From the line with "Climate Change & Biodiversity (524, 1893)" to the line with "[Woven City is", retype every line exactly, including those two, and leave out the rest of the data below.

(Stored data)
------------------------------------------------------------------------
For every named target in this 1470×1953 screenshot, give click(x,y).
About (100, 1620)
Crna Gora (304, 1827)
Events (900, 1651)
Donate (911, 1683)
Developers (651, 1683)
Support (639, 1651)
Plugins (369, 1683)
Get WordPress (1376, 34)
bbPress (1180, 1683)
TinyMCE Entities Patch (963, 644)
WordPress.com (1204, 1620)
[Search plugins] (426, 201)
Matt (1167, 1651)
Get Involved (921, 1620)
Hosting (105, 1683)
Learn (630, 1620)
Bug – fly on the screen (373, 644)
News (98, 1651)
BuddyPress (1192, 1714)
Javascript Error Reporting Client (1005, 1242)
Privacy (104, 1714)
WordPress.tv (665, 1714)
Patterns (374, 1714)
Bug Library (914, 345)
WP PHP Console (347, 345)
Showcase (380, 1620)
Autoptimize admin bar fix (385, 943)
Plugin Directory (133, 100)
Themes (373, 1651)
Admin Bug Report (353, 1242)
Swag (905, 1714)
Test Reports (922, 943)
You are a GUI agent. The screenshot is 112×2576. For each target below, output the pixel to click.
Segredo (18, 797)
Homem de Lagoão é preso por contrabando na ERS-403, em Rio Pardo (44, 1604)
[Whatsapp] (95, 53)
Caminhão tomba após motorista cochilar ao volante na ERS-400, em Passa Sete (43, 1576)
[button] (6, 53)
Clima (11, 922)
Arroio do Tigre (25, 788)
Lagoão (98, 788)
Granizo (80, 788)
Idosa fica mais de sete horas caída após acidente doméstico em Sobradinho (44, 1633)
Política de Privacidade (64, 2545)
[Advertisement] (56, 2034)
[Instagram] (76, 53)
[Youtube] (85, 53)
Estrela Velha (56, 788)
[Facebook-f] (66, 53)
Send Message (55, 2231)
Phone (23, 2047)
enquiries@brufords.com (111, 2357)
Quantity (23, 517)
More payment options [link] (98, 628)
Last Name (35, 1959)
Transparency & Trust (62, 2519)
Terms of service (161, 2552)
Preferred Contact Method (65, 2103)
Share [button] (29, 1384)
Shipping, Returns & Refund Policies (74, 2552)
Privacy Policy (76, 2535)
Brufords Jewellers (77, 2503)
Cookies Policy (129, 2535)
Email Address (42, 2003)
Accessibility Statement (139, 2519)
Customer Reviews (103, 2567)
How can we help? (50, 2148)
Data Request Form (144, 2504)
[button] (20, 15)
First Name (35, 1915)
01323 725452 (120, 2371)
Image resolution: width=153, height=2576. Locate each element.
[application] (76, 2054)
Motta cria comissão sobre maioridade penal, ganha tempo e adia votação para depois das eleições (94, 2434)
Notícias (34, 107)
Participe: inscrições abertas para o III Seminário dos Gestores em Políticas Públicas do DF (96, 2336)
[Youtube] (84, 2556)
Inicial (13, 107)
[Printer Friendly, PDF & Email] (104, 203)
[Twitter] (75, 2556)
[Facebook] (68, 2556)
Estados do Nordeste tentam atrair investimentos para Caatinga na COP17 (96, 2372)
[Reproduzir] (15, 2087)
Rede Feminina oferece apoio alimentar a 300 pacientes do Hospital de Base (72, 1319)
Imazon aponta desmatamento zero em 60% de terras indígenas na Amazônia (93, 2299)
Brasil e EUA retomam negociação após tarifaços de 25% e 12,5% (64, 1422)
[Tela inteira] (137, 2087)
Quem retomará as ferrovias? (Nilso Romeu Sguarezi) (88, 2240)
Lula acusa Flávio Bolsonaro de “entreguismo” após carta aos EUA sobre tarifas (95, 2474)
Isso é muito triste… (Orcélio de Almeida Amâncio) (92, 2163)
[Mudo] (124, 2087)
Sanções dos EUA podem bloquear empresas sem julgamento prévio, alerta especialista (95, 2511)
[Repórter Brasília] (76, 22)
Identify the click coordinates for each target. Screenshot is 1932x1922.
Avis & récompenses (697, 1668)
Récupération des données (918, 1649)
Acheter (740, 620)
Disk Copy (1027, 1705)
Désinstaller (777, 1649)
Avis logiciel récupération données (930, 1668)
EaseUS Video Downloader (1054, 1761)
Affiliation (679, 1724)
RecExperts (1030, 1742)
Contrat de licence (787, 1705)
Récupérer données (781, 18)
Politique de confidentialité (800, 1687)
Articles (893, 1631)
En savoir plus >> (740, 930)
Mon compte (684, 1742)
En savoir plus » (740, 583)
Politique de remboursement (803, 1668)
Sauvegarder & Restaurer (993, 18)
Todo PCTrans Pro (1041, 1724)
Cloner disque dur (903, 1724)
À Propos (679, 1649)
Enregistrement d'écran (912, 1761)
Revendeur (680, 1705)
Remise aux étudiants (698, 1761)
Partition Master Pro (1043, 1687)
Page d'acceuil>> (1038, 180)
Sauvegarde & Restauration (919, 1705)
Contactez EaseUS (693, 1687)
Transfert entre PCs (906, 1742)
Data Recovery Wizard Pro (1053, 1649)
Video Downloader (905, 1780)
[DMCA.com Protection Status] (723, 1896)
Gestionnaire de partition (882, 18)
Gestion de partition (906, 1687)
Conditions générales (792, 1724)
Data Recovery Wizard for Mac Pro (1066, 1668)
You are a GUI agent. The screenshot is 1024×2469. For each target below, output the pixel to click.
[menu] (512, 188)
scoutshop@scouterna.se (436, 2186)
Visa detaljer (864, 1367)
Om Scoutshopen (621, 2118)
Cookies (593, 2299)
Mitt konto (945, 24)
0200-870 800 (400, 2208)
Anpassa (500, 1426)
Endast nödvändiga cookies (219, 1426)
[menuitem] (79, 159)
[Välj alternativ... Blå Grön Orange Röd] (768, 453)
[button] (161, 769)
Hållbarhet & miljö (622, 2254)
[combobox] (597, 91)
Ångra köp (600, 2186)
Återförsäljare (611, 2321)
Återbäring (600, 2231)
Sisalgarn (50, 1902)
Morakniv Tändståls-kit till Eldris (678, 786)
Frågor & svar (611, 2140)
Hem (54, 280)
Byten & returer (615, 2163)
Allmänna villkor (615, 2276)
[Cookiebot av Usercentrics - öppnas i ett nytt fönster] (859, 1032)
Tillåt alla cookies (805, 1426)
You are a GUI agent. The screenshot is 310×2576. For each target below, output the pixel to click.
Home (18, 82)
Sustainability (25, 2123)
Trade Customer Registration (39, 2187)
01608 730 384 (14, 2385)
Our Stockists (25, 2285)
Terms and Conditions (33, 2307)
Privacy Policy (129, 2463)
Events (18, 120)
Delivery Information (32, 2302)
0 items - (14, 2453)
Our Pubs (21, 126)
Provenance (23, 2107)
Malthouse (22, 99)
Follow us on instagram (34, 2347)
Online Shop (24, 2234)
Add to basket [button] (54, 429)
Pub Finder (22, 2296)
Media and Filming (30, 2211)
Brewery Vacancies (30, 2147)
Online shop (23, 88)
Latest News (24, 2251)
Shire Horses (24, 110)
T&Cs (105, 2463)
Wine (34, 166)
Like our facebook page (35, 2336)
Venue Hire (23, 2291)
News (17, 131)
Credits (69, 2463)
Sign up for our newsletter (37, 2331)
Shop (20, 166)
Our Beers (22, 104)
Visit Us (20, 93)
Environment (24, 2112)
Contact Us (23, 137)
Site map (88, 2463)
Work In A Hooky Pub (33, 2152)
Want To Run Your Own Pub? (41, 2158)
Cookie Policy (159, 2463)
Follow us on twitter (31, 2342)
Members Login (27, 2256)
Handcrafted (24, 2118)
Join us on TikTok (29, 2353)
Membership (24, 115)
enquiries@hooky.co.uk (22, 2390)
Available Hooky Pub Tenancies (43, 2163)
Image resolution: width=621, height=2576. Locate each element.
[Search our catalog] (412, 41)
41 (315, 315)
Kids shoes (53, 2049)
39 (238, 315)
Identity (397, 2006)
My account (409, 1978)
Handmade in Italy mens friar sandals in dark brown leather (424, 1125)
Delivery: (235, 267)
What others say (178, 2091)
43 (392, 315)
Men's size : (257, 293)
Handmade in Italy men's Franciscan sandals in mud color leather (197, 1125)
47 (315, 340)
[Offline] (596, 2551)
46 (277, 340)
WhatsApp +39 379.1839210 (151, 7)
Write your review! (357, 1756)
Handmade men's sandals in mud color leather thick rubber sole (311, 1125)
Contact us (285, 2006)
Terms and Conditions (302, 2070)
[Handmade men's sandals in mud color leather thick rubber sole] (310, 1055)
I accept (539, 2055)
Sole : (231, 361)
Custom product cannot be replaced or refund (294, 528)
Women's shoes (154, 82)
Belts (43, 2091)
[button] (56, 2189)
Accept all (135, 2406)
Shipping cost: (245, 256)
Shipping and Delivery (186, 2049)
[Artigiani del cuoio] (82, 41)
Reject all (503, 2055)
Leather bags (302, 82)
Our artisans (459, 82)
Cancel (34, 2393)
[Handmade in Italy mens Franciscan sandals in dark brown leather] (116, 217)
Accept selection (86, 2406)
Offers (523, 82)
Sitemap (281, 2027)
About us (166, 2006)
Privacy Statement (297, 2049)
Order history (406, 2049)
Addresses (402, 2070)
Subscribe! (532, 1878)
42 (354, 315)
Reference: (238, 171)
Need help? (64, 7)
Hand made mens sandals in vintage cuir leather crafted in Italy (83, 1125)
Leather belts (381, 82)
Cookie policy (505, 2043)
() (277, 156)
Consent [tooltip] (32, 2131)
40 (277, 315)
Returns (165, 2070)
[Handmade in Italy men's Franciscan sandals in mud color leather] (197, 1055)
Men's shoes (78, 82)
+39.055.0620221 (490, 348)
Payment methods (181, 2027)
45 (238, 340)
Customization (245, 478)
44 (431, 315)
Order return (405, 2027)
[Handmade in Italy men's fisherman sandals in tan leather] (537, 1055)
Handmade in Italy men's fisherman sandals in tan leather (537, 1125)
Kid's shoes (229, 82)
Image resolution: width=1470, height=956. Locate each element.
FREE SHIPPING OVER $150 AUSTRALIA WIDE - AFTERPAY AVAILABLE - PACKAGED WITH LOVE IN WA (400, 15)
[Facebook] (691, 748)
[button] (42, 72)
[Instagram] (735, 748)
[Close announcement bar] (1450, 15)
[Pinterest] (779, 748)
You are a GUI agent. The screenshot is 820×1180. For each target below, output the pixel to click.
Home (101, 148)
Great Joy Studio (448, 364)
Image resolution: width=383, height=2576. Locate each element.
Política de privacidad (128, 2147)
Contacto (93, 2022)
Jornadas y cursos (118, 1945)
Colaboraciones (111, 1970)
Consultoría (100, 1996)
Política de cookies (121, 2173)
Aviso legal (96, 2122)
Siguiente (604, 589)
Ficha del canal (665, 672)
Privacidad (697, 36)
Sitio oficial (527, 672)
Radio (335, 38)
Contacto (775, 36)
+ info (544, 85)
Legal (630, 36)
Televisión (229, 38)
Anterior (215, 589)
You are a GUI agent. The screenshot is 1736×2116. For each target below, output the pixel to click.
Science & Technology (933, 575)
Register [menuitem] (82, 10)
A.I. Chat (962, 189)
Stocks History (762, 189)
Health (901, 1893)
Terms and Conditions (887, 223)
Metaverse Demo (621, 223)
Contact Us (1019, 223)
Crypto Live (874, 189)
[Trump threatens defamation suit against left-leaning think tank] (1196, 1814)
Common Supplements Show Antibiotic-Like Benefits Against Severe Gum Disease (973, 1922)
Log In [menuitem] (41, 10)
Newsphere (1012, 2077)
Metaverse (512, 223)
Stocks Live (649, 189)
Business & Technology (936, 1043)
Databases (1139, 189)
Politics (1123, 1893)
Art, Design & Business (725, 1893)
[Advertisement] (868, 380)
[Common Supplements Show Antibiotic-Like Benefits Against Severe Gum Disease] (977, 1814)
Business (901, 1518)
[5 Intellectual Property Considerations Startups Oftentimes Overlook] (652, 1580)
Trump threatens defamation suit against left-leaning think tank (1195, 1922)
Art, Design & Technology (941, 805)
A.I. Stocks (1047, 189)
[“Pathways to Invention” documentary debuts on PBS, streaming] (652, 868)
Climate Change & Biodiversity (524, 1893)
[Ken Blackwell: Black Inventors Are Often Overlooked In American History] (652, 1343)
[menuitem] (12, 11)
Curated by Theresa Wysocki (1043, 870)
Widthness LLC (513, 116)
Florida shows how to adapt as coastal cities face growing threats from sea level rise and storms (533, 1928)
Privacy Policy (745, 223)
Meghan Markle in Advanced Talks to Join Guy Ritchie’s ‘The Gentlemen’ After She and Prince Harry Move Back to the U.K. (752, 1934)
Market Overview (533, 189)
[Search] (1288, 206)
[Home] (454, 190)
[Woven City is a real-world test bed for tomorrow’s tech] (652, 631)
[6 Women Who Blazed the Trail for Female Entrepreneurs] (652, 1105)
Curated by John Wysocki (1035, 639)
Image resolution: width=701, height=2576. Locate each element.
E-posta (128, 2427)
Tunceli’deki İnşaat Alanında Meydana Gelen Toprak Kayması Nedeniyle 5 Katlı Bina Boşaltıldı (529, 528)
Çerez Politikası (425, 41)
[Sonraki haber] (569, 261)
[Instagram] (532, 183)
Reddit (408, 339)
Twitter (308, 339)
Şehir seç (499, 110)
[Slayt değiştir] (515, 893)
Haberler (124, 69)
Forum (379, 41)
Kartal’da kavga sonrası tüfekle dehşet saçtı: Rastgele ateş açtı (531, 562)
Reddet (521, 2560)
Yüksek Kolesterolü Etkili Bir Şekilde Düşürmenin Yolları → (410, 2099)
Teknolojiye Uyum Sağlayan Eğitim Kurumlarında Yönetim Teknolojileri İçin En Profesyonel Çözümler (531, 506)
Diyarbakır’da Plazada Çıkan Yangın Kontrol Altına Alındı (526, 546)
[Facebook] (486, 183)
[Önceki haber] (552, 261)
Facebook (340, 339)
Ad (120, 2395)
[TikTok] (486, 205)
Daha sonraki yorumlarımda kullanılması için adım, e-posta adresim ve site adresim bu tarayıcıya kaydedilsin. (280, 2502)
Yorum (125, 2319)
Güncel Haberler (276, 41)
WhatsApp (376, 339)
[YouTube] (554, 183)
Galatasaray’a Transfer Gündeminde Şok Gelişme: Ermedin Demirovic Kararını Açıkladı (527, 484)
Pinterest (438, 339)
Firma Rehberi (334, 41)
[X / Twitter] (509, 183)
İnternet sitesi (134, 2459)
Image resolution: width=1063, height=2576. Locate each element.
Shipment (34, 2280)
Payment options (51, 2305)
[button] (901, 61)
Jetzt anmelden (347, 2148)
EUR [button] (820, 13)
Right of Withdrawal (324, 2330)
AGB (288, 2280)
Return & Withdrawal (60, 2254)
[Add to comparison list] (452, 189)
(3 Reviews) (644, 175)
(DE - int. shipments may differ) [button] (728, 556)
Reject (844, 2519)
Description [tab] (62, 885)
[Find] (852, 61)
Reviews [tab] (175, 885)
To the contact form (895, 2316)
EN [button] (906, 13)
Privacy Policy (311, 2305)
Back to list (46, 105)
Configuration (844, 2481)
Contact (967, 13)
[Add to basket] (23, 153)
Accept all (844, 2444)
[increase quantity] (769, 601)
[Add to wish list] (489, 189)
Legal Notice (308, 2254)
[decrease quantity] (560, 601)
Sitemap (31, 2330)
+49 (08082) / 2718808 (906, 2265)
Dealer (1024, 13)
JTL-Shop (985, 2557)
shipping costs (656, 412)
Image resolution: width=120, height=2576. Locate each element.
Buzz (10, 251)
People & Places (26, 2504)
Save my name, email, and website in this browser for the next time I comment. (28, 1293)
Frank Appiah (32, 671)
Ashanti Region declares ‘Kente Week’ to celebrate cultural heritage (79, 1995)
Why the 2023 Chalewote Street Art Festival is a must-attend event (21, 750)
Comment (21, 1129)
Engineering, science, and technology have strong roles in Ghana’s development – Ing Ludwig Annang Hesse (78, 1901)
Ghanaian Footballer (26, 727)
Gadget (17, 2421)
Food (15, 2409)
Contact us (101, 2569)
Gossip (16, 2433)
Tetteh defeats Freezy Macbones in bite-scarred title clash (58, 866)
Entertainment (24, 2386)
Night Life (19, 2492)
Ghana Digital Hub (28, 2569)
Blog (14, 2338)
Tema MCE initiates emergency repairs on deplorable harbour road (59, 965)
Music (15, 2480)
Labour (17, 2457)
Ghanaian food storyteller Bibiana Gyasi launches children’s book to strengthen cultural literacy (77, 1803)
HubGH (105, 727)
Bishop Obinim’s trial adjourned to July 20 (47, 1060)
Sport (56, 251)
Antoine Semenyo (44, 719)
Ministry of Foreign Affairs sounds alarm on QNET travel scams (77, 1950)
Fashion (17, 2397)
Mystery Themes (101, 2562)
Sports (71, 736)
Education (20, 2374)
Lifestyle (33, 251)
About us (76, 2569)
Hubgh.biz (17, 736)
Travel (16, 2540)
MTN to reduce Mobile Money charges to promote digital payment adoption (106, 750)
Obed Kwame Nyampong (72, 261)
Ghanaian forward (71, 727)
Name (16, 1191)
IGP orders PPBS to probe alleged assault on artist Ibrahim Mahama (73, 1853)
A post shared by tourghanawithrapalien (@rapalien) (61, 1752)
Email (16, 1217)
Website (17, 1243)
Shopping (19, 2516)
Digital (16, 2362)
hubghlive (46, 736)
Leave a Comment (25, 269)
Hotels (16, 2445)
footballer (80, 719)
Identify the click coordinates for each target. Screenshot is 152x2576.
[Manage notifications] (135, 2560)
------------------------------------------------------------------------
* TASK OUTPUT:
Climate Change & Biodiversity (524, 1893)
[Ken Blackwell: Black Inventors Are Often Overlooked In American History] (652, 1343)
[menuitem] (12, 11)
Curated by Theresa Wysocki (1043, 870)
Widthness LLC (513, 116)
Florida shows how to adapt as coastal cities face growing threats from sea level rise and storms (533, 1928)
Privacy Policy (745, 223)
Meghan Markle in Advanced Talks to Join Guy Ritchie’s ‘The Gentlemen’ After She and Prince Harry Move Back to the U.K. (752, 1934)
Market Overview (533, 189)
[Search] (1288, 206)
[Home] (454, 190)
[Woven City is a real-world test bed for tomorrow’s tech] (652, 631)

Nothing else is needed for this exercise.